○佐藤昭夫君 私は、日本共産党を代表して、
労働者災害補償保険法等改正案に反対の討論をいたします。
政府は、五十五年に主に財界の要望に沿って、民事賠償分を労災年金から減額調整する改悪を行いました。財界は不遜にも、さらにこの調整幅の拡大や老齢年金との減額調整まで主張し、残念なことに、財界のこの要求が今後の
検討課題に上るに至っています。
本改正案は、
労働者の給付改善要求はほとんど無視され、財界の労災保険制度を根本的に転換しようとする意図の線上での経過的な改定と言えます。
この際、
政府に厳重に警告をしておきたい。
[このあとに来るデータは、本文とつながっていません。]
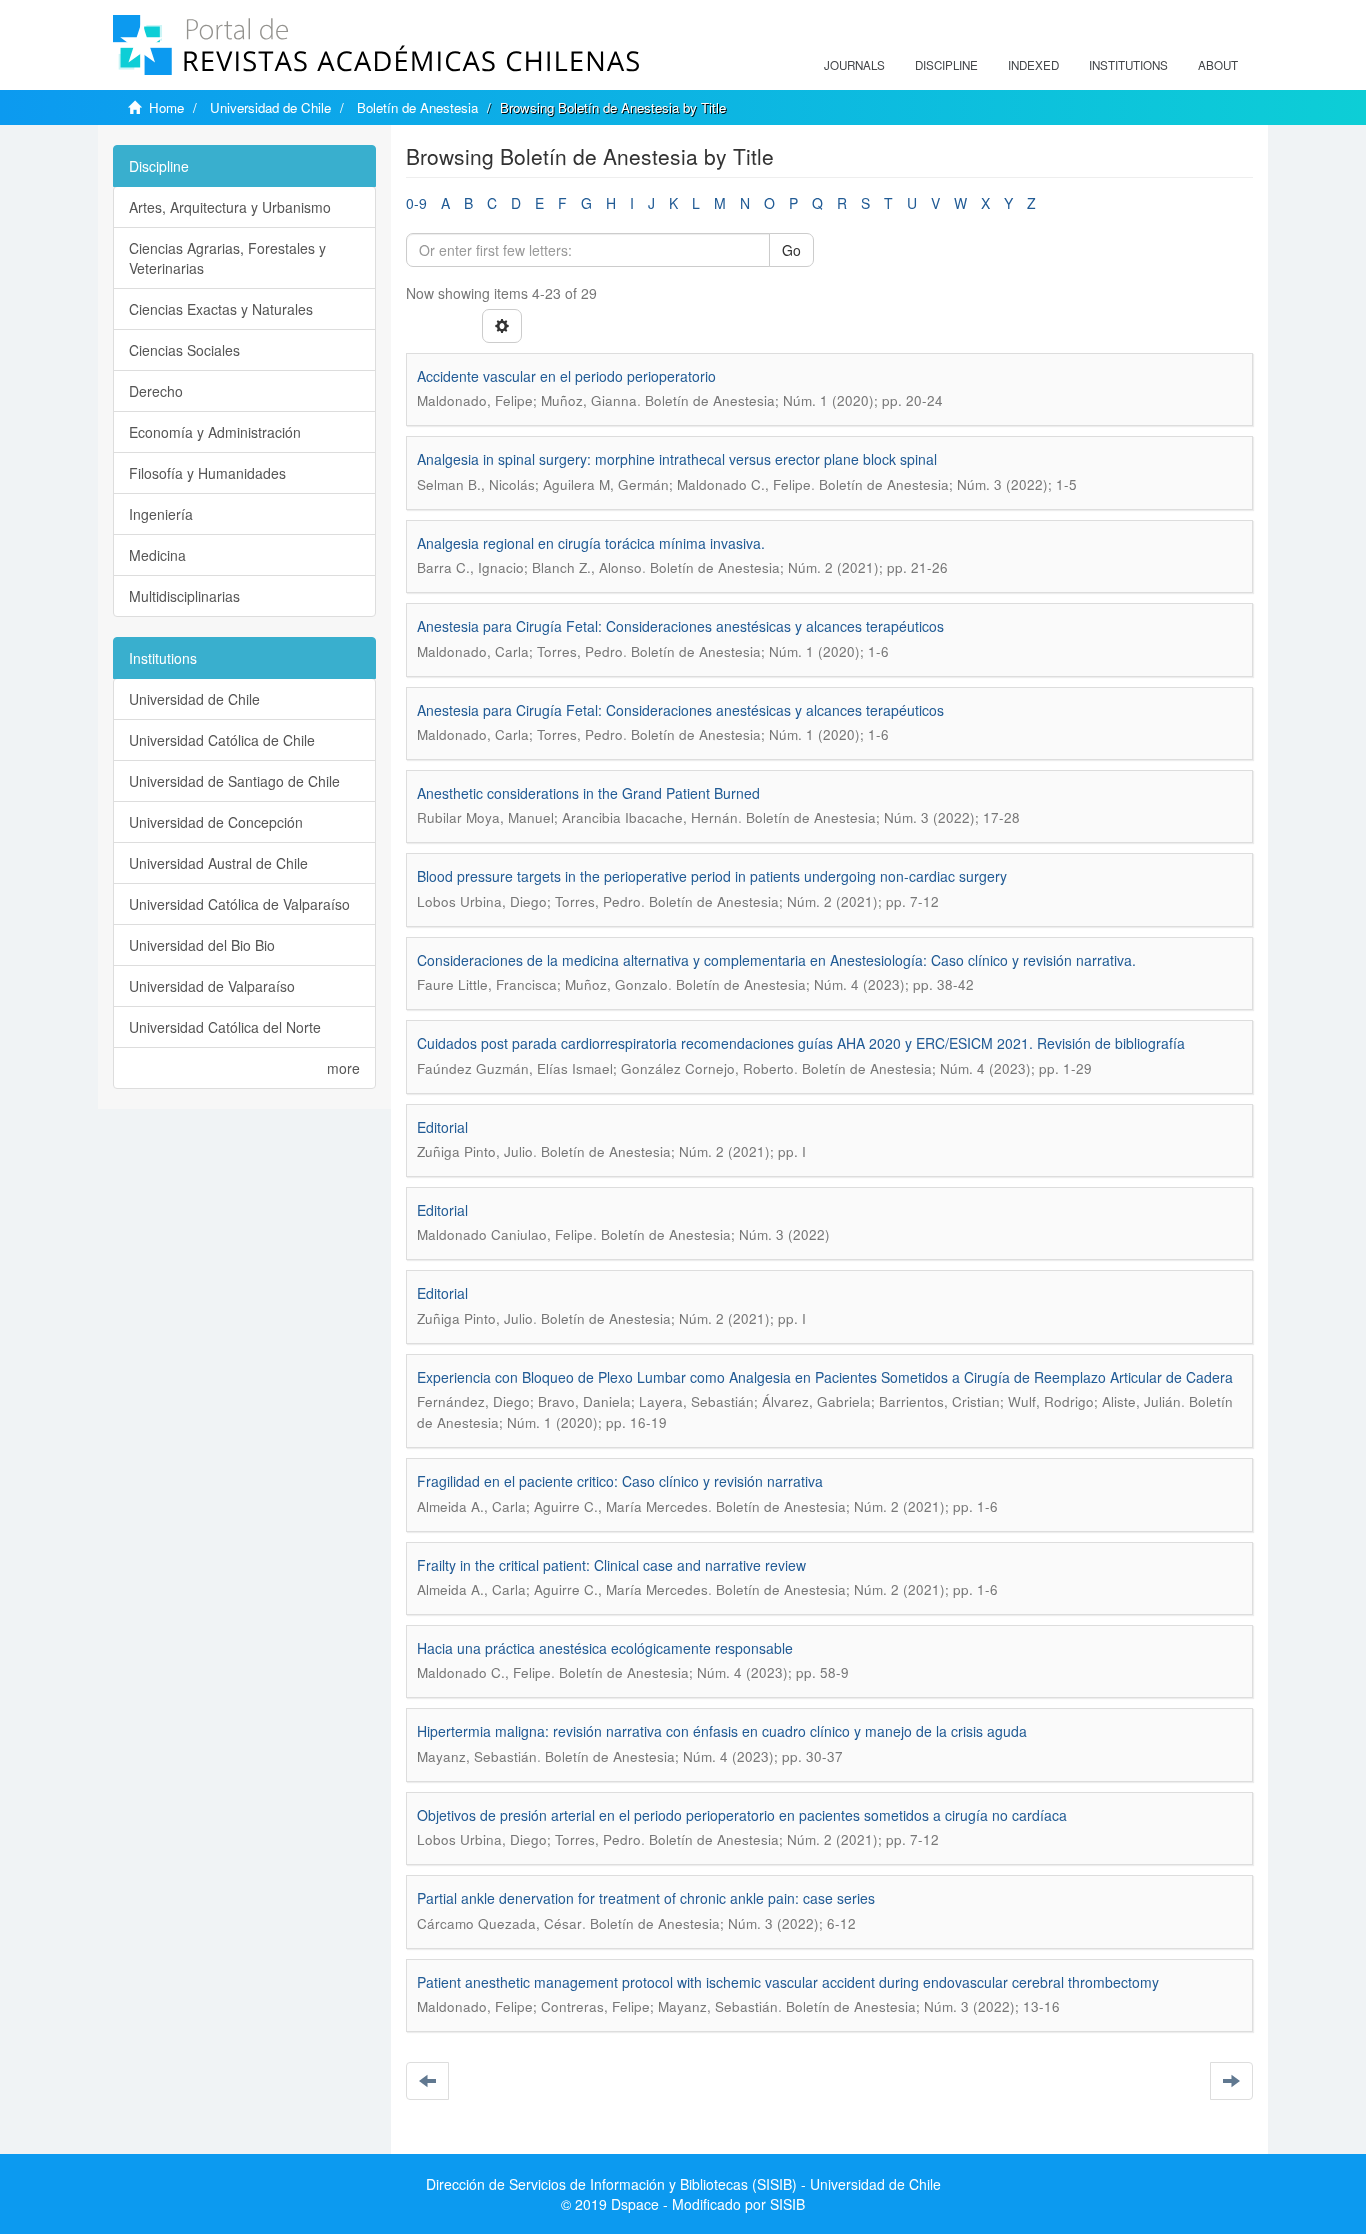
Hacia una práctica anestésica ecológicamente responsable (605, 1648)
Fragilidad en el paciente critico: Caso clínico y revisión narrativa (620, 1481)
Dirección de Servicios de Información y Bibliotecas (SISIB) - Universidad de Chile (683, 2184)
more (343, 1068)
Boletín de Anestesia (417, 107)
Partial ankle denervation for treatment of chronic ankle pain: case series (646, 1898)
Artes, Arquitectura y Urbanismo (230, 207)
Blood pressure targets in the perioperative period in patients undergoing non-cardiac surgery (712, 876)
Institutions (1128, 65)
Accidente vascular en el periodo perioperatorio (566, 376)
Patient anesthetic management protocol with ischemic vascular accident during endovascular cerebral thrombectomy (788, 1982)
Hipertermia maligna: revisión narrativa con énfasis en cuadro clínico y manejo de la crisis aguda (722, 1731)
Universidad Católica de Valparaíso (239, 904)
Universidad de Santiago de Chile (234, 781)
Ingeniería (161, 514)
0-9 (416, 203)
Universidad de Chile (270, 107)
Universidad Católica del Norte (225, 1027)
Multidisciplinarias (184, 596)
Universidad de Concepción (216, 822)
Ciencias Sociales (184, 350)
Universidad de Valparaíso (212, 986)
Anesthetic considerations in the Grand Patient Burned (588, 793)
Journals (854, 65)
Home (166, 107)
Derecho (156, 391)
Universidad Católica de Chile (222, 740)
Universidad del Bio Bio (202, 945)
そもそも事業主は、労働災害被災
労働者とその家族の生活を全面的に補償する責務を負っているのであります。これが労災保険制度の原則であり、したがってその給付
水準は、賃金
水準や国民生活の向上を反映したものに改正されるべきものであります。この労災保険制度の基本的性格から見て、
今後は安易に財界要求に屈服されないよう注意を促しておきたい。
以上が、私が本改正案に反対する総論的な理由であります。
各論的には、まず、年金給付の最高限度額の
新設であります。最低額の引き上げを見返りに最高限度額を設けることは、先に述べた労災保険の本旨から見ても、現実に高齢被災
労働者と家族に与える打撃は大きく容認できません。
次に、被災
労働者が収監された場合、休業補償を打ち切ることとしますが、これは運輸
関係労働者に与える
影響は大きく問題であります。
また、本改正案では、未加入零細事業主に百罰一戒的な保険給付の一部を徴収することとしていますが、この改正は、小規模事業主の実態を無視したもので、零細事業主に過酷な負担を強いることになります。小事業主の理解と協力のもとに加入促進を図る
行政努力を先行さすべきであります。
以上の理由により、本改正案に反対であります。
私は、重ねて
政府に、特別支給金の充実や最低保障日額の引き上げその他保険給付の改善に努力されんことを強く要望して、反対討論を終わります。